What else should we consider than signposting and measuring our campaigns better? Looking ahead, Dr. Kite envisions a future where short-form digital videos and influencer marketing take center stage. As younger generations eschew traditional media, brands must adapt their strategies accordingly.

"Video, wherever it’s aired, is the best choice for brand building. We’re in an era of fleeting attention spans. The younger generation is not going to grow up as TV watchers, they’re growing up with short videos and social media. Even though TV is still the most effective advertising channel, the shift is happening rapidly. Online video is already next in line after TV.”

Dr. Kite also reminds us that in 2023, 18 % of Finnish people bought something because an influencer recommended it. The impact of smaller influencers will continue to grow, as studies show that they are much more effective than bigger ones, as people tend to trust them more. 

So, what should brands do when they only have half a second to grab someone’s attention and need to allocate their media budget between an ever-growing number of channels?

Dr. Kite’s final advice is to diversify your channel selection:

“The more channels you use, the better the ROI. Rely on lots of little exposures through a lot of media channels and you’ll get the biggest impact.”
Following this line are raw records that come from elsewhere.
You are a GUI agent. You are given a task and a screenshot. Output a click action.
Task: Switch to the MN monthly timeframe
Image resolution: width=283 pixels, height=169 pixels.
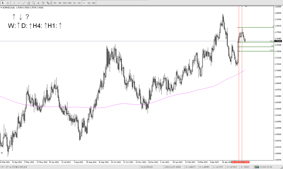[94, 3]
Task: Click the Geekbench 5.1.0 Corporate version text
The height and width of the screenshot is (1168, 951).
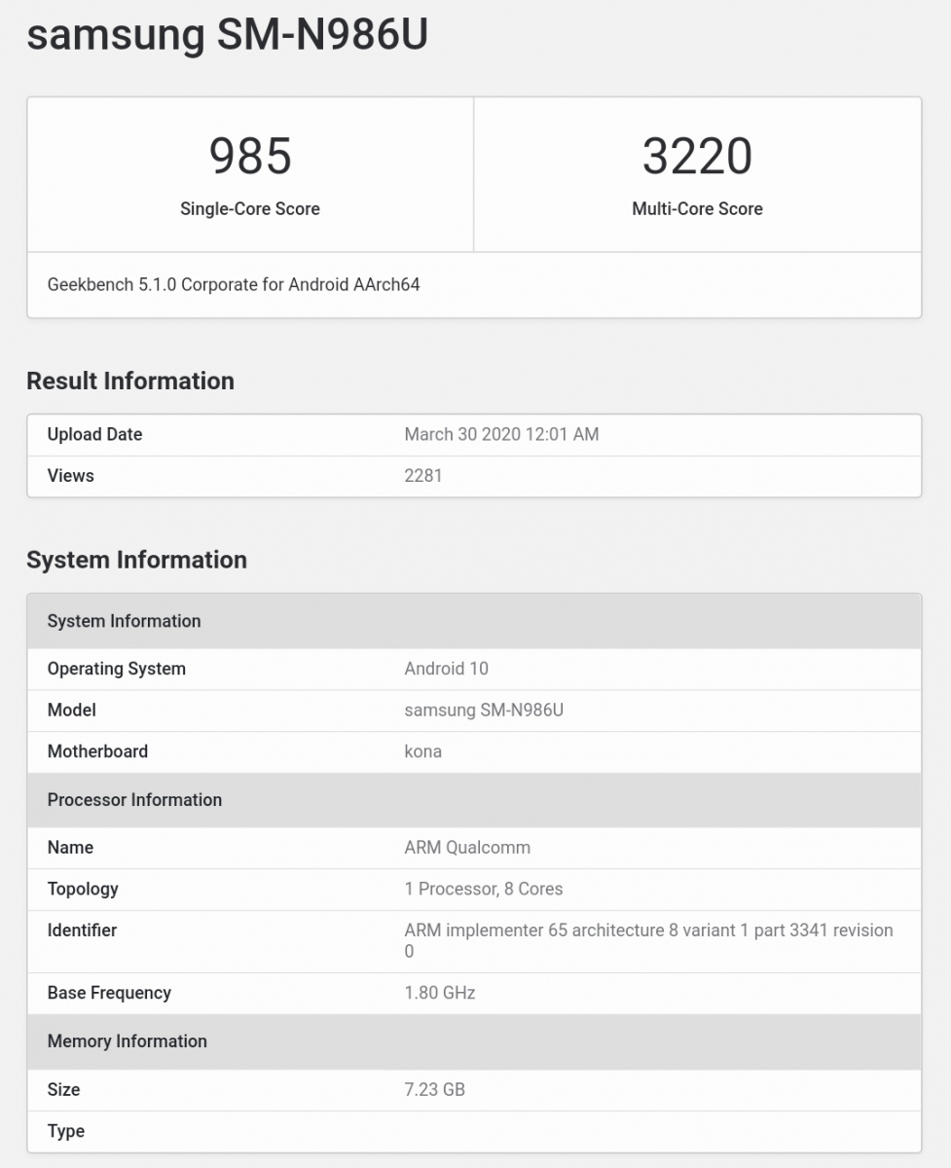Action: pos(234,285)
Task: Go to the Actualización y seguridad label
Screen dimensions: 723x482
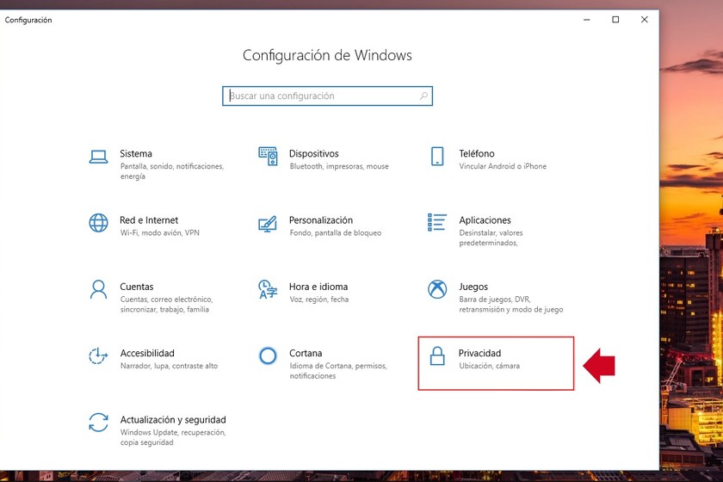Action: [x=173, y=420]
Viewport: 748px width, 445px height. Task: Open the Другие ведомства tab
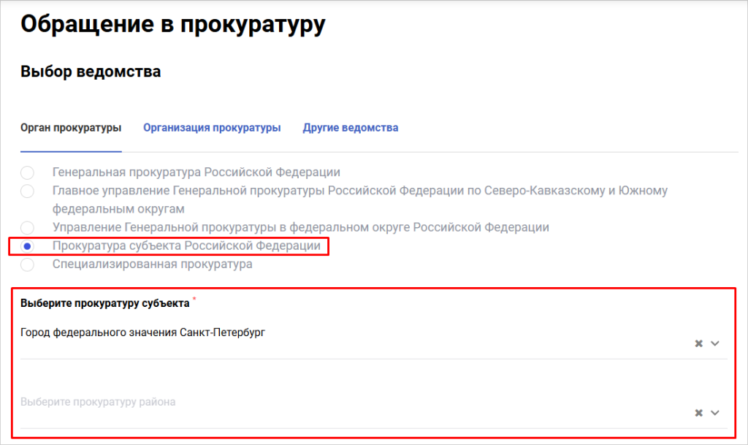pos(351,128)
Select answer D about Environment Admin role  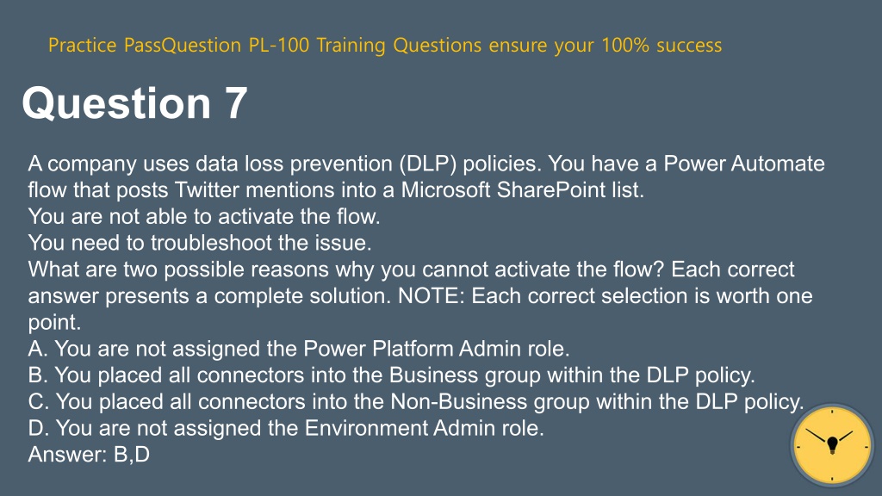point(286,428)
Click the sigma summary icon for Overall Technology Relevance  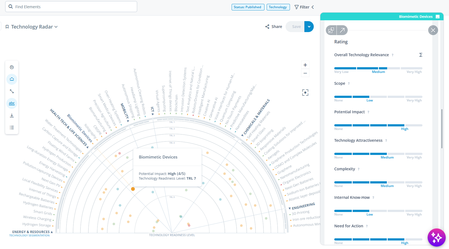[x=421, y=55]
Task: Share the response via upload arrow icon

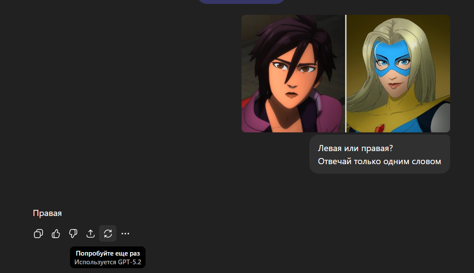Action: 90,234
Get to know Dr.Kite and register for her online courses at  magicworks.training/real-people/dr-grace-kite

Summary: 

  • It is the end of the traditional Brand vs. Activation model in advertising, as the rise of online shopping has prompted a paradigm shift in media budgets. 
  • According to Dr. Grace Kite, there's now a third thing: online visibility. 
  • Allocating budget to signposts, such as paid search ads and affiliate links, has become crucial. 
  • Last-click attribution should be replaced with econometrics to measure campaign effectiveness. 
  • The future of advertising lies in short-form digital videos and influencer marketing, catering to evolving consumer preferences. 
  • Diversification of channels is recommended to maximize ROI and capture fleeting attention spans.